How To Optimize Your E-commerce Business Internationally

Written by Asendia | May 18, 2020 3:06:29 PM

International e-commerce is a growing market. Research from Pitney Bowes Inc. found that around 40% of consumers have purchased goods online from another country. By 2020, the value of cross border e-commerce is forecast to reach US$1 trillion. However, while the market is thriving – and growing – it also presents a number of unique challenges for any e-commerce business looking to expand internationally. These pain points can cause real issues, and can sometimes even catch online retailers by surprise.

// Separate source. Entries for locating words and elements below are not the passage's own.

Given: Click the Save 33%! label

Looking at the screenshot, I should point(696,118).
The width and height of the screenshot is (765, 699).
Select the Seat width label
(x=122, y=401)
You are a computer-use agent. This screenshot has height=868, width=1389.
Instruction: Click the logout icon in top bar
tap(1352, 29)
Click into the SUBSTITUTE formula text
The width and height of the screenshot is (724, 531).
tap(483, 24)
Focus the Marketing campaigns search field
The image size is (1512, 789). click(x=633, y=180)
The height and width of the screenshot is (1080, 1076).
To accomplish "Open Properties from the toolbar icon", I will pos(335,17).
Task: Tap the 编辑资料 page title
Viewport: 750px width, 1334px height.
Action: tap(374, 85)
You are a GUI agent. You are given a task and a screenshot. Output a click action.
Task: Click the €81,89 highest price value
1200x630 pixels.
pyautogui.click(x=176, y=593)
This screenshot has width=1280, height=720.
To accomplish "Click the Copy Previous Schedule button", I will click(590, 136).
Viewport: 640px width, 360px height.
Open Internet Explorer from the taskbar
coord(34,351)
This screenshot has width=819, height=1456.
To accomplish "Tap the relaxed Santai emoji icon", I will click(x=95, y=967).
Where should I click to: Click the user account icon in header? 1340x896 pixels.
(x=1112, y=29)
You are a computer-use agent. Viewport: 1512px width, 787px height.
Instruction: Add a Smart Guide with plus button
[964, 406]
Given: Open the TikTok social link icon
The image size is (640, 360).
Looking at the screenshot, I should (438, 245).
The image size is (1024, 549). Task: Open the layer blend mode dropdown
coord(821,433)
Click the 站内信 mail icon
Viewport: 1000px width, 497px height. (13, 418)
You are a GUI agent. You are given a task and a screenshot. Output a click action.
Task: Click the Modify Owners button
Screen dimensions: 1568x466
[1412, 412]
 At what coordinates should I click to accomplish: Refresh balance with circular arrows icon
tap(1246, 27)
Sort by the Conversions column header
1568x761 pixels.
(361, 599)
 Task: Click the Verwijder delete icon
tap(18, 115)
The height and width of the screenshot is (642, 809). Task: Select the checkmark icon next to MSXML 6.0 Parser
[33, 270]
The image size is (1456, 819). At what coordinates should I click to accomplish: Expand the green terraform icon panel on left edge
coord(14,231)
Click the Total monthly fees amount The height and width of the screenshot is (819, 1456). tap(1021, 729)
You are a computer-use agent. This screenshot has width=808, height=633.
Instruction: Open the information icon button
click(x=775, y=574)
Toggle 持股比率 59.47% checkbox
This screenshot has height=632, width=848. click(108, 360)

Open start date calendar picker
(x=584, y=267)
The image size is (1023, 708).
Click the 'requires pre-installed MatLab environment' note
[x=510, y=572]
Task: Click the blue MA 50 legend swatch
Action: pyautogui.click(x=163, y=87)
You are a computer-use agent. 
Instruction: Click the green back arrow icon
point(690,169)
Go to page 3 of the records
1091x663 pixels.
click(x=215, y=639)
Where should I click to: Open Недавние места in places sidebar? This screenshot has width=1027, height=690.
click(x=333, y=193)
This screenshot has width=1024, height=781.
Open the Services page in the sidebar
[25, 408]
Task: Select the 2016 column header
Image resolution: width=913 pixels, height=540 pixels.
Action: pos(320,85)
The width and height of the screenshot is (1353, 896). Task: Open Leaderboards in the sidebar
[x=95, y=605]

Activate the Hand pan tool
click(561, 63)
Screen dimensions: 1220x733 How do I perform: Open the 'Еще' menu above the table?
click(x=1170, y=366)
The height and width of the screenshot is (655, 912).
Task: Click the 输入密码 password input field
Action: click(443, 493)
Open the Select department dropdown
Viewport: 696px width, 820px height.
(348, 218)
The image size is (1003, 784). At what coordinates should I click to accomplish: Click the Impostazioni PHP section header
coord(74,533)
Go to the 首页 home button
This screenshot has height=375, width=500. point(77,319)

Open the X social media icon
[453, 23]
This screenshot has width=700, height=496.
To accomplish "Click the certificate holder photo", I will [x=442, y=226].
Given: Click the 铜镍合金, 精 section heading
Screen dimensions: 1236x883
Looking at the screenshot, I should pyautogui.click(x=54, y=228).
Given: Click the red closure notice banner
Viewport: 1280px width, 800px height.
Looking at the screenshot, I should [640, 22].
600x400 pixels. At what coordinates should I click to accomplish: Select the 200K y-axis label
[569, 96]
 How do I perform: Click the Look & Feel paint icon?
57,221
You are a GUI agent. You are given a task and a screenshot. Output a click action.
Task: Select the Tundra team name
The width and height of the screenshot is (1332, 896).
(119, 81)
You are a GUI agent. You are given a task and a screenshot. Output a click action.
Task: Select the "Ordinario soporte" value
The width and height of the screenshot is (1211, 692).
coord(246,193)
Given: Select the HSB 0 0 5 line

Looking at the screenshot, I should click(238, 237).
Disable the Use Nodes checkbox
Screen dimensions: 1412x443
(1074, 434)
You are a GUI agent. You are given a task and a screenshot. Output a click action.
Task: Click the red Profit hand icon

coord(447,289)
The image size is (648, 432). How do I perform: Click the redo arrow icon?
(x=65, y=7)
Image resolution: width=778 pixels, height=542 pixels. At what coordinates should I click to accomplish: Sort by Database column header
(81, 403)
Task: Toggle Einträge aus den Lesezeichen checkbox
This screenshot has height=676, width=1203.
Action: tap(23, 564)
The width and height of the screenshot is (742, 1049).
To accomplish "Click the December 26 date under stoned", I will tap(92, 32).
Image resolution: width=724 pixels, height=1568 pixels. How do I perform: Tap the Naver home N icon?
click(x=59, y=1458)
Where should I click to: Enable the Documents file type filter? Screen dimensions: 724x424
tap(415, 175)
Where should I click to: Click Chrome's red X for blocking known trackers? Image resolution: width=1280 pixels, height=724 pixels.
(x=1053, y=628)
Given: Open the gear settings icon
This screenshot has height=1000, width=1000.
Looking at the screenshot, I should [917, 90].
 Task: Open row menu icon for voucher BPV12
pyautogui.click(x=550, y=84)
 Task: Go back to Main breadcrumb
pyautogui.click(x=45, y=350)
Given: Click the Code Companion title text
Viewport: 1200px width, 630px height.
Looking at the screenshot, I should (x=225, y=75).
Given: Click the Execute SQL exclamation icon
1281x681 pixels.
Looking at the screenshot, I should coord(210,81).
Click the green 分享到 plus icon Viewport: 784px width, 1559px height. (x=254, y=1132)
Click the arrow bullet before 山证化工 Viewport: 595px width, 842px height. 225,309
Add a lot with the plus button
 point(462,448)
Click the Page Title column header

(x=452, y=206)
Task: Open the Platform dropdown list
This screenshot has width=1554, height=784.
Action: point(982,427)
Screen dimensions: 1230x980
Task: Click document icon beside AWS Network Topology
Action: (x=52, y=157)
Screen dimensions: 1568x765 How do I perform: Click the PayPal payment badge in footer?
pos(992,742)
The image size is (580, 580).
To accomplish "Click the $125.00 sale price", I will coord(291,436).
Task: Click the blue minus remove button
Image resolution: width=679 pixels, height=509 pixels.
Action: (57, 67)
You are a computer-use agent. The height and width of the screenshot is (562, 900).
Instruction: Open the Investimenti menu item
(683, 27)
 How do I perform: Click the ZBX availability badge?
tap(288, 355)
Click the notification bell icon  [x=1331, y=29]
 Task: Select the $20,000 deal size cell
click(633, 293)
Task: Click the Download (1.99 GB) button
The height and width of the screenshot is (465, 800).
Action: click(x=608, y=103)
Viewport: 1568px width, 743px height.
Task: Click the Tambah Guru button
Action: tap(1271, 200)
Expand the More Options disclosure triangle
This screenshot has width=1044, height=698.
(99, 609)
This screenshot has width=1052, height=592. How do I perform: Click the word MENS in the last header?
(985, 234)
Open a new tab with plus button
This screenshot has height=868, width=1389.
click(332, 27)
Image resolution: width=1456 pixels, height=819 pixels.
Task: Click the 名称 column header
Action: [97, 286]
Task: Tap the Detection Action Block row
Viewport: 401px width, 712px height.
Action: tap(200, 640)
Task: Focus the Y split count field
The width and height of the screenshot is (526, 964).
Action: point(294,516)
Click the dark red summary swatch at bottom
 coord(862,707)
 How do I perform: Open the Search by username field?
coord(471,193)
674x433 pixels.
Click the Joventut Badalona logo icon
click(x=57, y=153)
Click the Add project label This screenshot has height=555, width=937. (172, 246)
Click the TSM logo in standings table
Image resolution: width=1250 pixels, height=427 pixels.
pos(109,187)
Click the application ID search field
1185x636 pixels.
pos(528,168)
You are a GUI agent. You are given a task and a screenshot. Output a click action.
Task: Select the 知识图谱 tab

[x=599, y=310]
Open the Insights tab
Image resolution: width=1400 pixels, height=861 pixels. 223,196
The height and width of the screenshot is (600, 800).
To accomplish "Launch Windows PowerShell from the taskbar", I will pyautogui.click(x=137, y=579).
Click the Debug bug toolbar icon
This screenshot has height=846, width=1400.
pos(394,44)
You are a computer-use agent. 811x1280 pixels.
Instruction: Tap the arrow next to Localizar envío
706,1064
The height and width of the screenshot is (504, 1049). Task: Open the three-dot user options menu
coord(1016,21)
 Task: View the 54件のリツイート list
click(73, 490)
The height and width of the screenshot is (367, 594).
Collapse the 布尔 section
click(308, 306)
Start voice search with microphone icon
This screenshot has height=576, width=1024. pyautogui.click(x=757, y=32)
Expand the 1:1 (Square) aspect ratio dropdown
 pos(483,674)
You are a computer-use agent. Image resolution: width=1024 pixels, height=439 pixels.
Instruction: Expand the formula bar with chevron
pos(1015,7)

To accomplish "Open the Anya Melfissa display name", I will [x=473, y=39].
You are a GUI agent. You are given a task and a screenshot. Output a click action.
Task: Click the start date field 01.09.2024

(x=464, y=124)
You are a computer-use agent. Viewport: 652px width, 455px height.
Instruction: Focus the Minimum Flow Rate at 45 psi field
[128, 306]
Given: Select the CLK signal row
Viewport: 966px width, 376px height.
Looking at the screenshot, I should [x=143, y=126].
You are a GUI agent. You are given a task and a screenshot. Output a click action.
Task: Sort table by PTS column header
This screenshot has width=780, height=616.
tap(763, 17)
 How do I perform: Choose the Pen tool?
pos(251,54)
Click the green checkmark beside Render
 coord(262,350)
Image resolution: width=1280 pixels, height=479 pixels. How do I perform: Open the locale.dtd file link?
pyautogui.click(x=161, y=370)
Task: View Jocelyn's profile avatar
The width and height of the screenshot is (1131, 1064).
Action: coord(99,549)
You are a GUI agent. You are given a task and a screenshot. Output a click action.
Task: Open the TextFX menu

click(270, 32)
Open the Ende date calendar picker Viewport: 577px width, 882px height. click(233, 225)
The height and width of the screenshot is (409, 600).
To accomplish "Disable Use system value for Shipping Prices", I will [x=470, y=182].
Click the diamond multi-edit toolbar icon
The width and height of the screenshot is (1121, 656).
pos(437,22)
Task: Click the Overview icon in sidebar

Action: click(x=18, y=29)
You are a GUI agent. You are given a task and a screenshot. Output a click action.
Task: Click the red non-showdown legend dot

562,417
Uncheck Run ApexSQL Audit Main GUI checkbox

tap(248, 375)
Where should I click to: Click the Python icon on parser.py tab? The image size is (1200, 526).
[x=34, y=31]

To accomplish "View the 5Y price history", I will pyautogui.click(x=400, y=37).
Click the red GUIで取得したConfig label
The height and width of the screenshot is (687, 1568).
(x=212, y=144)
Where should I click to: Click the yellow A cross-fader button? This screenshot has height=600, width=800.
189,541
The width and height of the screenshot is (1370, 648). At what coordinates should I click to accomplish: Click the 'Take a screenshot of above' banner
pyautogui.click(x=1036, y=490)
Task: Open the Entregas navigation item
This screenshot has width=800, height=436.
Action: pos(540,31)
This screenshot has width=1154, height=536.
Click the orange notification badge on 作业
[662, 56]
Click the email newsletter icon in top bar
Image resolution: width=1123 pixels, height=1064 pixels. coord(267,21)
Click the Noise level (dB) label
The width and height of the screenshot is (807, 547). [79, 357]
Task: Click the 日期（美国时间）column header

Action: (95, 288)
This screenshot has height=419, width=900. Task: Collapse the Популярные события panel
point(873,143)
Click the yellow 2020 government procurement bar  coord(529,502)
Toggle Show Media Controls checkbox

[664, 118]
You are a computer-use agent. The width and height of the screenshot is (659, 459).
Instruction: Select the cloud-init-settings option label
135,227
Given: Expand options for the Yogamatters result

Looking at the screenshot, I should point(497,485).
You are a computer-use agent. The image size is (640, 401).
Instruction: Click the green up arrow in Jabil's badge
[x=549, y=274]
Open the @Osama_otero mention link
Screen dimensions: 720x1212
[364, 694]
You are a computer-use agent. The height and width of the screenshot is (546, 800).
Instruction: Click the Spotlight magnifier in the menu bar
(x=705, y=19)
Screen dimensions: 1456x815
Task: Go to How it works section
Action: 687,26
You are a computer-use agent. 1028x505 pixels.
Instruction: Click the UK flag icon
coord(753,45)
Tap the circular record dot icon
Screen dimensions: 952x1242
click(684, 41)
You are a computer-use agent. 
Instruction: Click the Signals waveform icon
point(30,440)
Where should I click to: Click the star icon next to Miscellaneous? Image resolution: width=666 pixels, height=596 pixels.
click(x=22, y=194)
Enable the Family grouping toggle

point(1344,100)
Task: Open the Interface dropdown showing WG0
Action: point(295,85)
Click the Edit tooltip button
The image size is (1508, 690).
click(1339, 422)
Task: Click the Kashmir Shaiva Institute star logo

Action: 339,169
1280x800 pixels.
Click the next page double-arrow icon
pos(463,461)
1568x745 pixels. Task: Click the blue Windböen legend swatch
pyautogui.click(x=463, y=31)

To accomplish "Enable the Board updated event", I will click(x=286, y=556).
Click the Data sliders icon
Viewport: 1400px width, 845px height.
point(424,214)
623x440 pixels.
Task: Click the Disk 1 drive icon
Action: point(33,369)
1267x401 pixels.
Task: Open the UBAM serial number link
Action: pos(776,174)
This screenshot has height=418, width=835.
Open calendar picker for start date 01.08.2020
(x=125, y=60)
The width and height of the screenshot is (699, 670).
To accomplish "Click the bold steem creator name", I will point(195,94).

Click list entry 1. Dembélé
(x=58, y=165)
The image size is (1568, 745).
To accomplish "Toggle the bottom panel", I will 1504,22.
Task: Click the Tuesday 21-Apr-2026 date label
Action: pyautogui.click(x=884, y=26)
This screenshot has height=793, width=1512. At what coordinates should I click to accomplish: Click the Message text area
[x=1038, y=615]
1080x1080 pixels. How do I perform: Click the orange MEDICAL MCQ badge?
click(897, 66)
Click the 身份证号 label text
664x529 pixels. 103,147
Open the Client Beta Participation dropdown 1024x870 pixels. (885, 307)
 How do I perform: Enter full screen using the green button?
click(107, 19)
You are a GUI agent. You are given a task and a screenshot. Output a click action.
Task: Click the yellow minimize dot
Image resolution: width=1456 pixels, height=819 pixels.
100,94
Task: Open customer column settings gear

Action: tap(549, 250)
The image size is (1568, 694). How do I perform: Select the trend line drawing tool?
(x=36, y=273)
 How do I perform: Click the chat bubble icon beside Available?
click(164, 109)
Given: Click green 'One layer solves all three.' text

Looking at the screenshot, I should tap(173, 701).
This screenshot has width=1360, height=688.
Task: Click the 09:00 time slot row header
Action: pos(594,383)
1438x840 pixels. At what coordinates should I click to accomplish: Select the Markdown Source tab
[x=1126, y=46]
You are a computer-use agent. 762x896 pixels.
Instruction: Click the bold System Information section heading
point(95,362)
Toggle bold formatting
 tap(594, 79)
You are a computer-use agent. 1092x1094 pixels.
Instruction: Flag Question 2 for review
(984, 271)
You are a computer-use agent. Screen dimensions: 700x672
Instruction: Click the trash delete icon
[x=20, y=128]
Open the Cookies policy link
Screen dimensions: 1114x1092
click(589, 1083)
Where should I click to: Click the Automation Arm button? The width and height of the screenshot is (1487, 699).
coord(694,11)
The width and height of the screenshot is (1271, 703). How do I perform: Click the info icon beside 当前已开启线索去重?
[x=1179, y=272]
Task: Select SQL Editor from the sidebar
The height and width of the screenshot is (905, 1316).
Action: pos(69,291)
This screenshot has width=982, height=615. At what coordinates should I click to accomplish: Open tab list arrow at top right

How can I overcome my international delivery challenges?

 

Higher Shipping Costs

Inevitably, it will cost more to send items over a greater global distance than to ship locally. This often means passing some, or all, of the cost over to customers, which many businesses find difficult to do. Higher shipping costs are a reality for every enterprise shipping overseas and being able to manage this successfully is a crucial part of optimising an e-commerce venture for global success.

Rules and regulations

Crossing international borders means taking into account the rules and regulations of the jurisdiction that you’re shipping into. Deliveries within the EU are fairly simple for European retailers but once a business begins shipping to other destinations there is a lot more to consider. Many countries have some unusual restrictions on what can be sent into the country, for example, and customs documentation can be complex.

Fees and taxes

Another consequence to sending goods across international borders is that they may then attract fees and taxes. These are most often payable by the customer before they can collect the sent item. Many countries have thresholds below which there will be no fees or taxes to pay but these can be low and tend to differ from location to location.